### Written exercise
Return the records word for word, from the first line through the line containing "Looking at the screenshot, I should click(207, 593).".

Records from a pointing dataset:
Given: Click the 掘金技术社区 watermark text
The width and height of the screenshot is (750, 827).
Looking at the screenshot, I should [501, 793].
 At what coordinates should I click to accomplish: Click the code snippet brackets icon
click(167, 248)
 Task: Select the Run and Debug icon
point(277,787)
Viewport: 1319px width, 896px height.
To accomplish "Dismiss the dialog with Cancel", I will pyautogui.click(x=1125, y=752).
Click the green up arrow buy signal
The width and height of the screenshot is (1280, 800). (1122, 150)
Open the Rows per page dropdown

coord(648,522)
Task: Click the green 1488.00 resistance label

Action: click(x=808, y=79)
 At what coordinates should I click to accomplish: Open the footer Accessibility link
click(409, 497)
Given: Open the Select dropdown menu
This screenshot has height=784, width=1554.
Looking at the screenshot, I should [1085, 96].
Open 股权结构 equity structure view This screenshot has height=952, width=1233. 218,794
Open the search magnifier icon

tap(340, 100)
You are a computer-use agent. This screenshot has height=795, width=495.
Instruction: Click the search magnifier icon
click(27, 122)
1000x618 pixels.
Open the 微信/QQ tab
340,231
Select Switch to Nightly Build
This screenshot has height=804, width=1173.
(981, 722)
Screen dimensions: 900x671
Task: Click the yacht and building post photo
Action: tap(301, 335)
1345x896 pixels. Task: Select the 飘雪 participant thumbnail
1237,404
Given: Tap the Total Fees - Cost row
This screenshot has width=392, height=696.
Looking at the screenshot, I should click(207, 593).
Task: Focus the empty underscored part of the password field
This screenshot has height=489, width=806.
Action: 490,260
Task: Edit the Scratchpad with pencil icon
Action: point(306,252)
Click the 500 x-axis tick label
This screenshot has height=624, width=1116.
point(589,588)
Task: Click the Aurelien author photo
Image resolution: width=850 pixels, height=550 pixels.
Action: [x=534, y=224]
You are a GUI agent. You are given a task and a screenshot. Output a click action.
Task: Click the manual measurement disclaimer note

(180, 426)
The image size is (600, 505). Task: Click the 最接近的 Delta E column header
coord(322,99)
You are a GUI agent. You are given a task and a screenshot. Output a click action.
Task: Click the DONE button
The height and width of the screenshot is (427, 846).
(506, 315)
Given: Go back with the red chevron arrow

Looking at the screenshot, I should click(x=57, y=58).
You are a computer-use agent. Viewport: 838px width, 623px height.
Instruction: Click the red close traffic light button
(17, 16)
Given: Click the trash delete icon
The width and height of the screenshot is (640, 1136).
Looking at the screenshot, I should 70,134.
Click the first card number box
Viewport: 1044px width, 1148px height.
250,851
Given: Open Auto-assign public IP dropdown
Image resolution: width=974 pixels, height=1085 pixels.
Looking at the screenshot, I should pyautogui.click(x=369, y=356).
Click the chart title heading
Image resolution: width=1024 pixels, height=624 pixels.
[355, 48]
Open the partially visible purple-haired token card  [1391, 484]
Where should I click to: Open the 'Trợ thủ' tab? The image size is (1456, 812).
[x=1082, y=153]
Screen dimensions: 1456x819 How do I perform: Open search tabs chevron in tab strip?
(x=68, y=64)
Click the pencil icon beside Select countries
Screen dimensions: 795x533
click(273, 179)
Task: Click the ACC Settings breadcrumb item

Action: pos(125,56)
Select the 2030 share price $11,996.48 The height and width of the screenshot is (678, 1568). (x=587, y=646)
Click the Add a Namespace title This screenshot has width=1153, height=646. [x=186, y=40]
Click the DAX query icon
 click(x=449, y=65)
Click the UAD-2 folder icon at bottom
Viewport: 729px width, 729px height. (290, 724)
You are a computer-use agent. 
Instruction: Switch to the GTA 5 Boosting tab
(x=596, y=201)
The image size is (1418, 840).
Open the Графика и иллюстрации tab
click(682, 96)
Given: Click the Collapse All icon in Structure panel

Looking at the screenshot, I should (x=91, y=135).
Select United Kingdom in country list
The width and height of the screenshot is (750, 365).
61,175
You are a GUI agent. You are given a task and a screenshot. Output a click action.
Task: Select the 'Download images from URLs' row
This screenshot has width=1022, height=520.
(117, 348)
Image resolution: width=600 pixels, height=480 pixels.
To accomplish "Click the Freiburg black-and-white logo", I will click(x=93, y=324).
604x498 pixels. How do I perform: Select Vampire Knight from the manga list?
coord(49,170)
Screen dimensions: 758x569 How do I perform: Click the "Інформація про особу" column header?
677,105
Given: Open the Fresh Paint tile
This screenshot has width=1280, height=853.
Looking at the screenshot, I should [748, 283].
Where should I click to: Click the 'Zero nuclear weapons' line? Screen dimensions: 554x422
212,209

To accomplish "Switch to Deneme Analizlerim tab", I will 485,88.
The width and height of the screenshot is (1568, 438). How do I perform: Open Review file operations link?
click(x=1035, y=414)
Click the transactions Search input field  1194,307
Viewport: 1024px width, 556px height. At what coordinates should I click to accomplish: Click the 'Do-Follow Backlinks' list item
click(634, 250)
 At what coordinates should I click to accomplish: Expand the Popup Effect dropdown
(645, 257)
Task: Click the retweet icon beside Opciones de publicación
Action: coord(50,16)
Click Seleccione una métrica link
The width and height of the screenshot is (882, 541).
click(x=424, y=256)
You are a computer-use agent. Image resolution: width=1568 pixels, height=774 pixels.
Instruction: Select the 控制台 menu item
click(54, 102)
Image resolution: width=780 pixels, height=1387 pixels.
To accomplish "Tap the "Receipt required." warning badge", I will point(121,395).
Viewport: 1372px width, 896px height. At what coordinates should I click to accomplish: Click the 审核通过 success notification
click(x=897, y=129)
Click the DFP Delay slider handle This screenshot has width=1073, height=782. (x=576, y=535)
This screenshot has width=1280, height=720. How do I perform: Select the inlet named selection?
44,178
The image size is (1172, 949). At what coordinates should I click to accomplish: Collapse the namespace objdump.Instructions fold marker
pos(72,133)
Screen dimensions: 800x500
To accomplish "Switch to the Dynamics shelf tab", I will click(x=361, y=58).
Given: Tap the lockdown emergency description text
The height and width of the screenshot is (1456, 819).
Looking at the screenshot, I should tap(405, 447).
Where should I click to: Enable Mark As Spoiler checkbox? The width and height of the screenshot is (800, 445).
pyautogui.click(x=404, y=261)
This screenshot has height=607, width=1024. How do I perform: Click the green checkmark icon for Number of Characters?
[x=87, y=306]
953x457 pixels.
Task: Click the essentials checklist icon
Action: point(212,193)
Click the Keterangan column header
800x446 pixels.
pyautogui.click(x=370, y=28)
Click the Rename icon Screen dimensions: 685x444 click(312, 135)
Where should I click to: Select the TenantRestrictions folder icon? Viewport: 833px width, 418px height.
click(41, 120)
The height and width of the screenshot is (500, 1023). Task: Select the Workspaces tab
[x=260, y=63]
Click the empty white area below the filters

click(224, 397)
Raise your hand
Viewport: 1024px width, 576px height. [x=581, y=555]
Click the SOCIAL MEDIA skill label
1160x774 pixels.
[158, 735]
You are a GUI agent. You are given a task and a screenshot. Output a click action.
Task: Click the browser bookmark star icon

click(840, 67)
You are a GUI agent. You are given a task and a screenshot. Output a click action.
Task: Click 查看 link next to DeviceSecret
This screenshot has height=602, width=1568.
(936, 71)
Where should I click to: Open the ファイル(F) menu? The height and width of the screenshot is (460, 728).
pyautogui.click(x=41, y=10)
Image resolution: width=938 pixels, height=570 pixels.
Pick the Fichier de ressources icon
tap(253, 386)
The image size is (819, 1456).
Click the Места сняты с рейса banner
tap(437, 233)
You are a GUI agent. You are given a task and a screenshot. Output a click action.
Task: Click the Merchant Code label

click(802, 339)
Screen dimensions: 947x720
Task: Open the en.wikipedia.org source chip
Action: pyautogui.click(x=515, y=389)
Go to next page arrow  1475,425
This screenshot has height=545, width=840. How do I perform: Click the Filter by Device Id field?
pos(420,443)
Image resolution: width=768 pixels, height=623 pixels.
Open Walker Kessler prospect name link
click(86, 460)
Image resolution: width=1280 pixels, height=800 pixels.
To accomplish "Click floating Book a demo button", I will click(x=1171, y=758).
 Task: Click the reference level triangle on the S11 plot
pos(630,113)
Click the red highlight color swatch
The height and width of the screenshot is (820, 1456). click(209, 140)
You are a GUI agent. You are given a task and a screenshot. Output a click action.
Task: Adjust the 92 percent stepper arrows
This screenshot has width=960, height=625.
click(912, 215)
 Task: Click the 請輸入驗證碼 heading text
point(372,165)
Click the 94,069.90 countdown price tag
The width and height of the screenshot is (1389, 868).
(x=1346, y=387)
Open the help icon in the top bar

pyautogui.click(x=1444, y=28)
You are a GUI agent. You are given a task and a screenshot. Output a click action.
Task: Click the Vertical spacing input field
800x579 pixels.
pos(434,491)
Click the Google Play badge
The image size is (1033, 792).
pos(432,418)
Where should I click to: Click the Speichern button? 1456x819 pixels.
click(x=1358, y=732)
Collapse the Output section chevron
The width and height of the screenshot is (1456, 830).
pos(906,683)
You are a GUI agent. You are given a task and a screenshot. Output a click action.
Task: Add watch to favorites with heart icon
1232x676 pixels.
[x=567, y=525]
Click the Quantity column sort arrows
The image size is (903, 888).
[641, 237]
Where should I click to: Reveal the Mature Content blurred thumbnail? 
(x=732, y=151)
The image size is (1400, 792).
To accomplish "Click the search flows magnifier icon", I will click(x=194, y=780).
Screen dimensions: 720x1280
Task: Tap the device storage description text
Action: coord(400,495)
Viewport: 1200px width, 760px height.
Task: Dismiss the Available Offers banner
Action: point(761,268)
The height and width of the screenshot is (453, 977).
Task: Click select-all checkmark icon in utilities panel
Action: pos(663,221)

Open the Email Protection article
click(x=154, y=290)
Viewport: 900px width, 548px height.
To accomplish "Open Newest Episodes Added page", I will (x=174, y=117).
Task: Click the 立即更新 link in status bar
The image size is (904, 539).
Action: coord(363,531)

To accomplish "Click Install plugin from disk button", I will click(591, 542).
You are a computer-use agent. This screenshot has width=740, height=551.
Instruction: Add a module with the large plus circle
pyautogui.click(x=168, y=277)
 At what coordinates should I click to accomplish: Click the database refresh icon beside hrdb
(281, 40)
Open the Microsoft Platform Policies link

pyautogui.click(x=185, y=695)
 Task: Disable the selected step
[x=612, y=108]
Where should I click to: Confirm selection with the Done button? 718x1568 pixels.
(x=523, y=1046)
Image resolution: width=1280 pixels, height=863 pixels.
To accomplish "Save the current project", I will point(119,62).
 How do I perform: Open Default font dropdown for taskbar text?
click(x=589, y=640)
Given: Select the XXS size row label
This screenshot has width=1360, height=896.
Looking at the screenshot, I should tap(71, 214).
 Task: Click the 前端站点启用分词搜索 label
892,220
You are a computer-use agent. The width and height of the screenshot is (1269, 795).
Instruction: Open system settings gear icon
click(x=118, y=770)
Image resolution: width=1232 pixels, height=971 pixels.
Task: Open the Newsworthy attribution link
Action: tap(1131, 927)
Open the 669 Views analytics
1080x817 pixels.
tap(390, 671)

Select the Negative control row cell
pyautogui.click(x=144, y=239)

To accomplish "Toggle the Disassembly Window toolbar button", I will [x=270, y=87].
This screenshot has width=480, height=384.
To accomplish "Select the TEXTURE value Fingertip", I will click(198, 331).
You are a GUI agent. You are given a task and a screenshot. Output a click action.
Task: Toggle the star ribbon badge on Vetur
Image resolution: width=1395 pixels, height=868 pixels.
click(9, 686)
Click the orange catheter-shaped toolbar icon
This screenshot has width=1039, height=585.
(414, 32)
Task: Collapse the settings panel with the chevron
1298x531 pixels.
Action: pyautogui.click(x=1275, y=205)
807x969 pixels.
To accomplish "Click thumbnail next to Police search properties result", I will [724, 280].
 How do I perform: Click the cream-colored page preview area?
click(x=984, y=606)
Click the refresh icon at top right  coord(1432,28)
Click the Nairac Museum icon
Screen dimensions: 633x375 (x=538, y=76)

### Exercise response
Given: Click the 掘金技术社区 watermark text
The width and height of the screenshot is (750, 827).
Looking at the screenshot, I should [501, 793].
 At what coordinates should I click to accomplish: Click the code snippet brackets icon
click(167, 248)
 Task: Select the Run and Debug icon
point(277,787)
Viewport: 1319px width, 896px height.
To accomplish "Dismiss the dialog with Cancel", I will pyautogui.click(x=1125, y=752).
Click the green up arrow buy signal
The width and height of the screenshot is (1280, 800). (1122, 150)
Open the Rows per page dropdown

coord(648,522)
Task: Click the green 1488.00 resistance label

Action: click(x=808, y=79)
 At what coordinates should I click to accomplish: Open the footer Accessibility link
click(409, 497)
Given: Open the Select dropdown menu
This screenshot has height=784, width=1554.
Looking at the screenshot, I should [1085, 96].
Open 股权结构 equity structure view This screenshot has height=952, width=1233. 218,794
Open the search magnifier icon

tap(340, 100)
You are a computer-use agent. This screenshot has height=795, width=495.
Instruction: Click the search magnifier icon
click(27, 122)
1000x618 pixels.
Open the 微信/QQ tab
340,231
Select Switch to Nightly Build
This screenshot has height=804, width=1173.
(981, 722)
Screen dimensions: 900x671
Task: Click the yacht and building post photo
Action: tap(301, 335)
1345x896 pixels. Task: Select the 飘雪 participant thumbnail
1237,404
Given: Tap the Total Fees - Cost row
This screenshot has width=392, height=696.
Looking at the screenshot, I should click(207, 593).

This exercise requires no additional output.